He called himself Joe Exotic and once lorded over a popular exotic animal park in Oklahoma.

Then he shot and killed five tigers, sold baby lemurs and falsified paperwork to say they were donated, and tried to pay a hit man US$3,000 to kill a rival.

Now, the man once known as the "Tiger King" is going to prison for 22 years.

Joseph Maldonado-Passage was sentenced Wednesday for the murder-for-hire plot and several wildlife violations.

A federal jury found Maldonado-Passage guilty in April of trying to hire someone to kill animal rights activist Carole Baskin in November 2017, according to the U.S. Attorney's Office Western District of Oklahoma.

During trial, a jury heard evidence that he paid a man $3,000 to travel from Oklahoma to Florida to kill Baskin, with a promise to pay thousands more after she was dead, the court said.

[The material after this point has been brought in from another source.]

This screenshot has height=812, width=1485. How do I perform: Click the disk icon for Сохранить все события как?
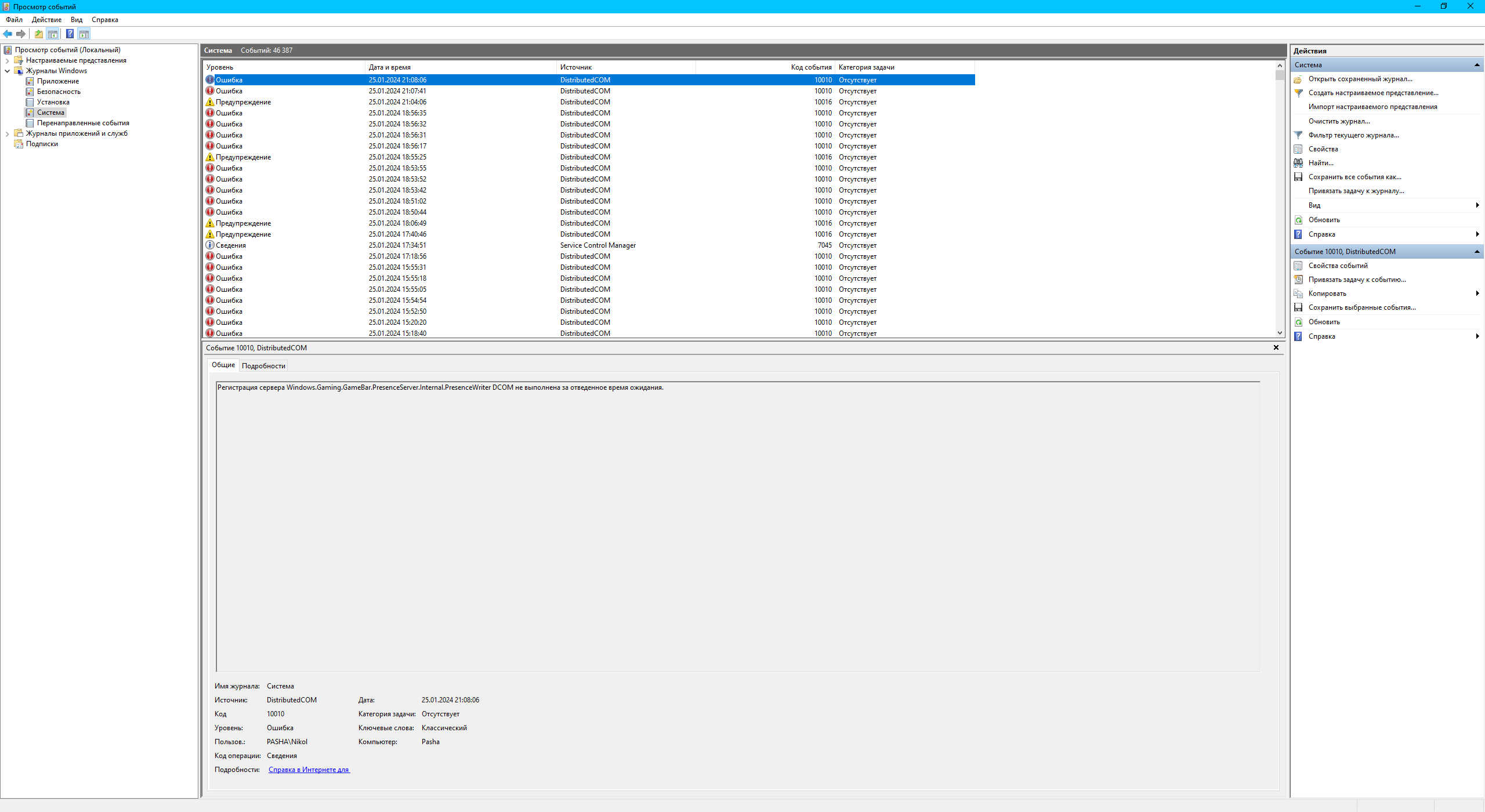click(x=1298, y=177)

Baskin, who was a vocal critic of Maldonado-Passage's animal park, owns a tiger sanctuary in Florida and had secured a million-dollar judgment against him.

Maldonado-Passage had tried to find someone to kill her since July 2016, and had unknowingly met with an undercover FBI agent to discuss details of the planned murder, according to the court.

"Because of his constant threats to kill me, I have found myself seeing every bystander as a potential threat. There is no where that I have felt safe, and worse, no way that I feel I can safeguard those around me," Baskin said in a statement. "So many of his threats involved blowing me up, so that he could thrill over seeing me burn to death."

In addition to the murder-for-hire plot, he falsified forms involving the sale of wildlife in interstate commerce, killed five tigers in October 2017, and sold or offered to sell tiger cubs in interstate commerce.

While transporting animals, he designated on delivery forms and veterinary inspection certificates that they were being donated or transported for exhibition only, but they were instead being sold in interstate commerce, the court said. The animals involved included tigers, lemurs and lions.

"Because tigers are an endangered species, these alleged killings and sales violated the Endangered Species Act," the court said.

The jury convicted him of two counts of murder-for-hire, eight counts of violating the Lacey Act for falsifying wildlife records, and nine counts of violating the Endangered Species Act, US Attorney Timothy J. Downing said.

"The self-described Tiger King was not above the law," First Assistant U.S. Attorney Robert J. Troester said.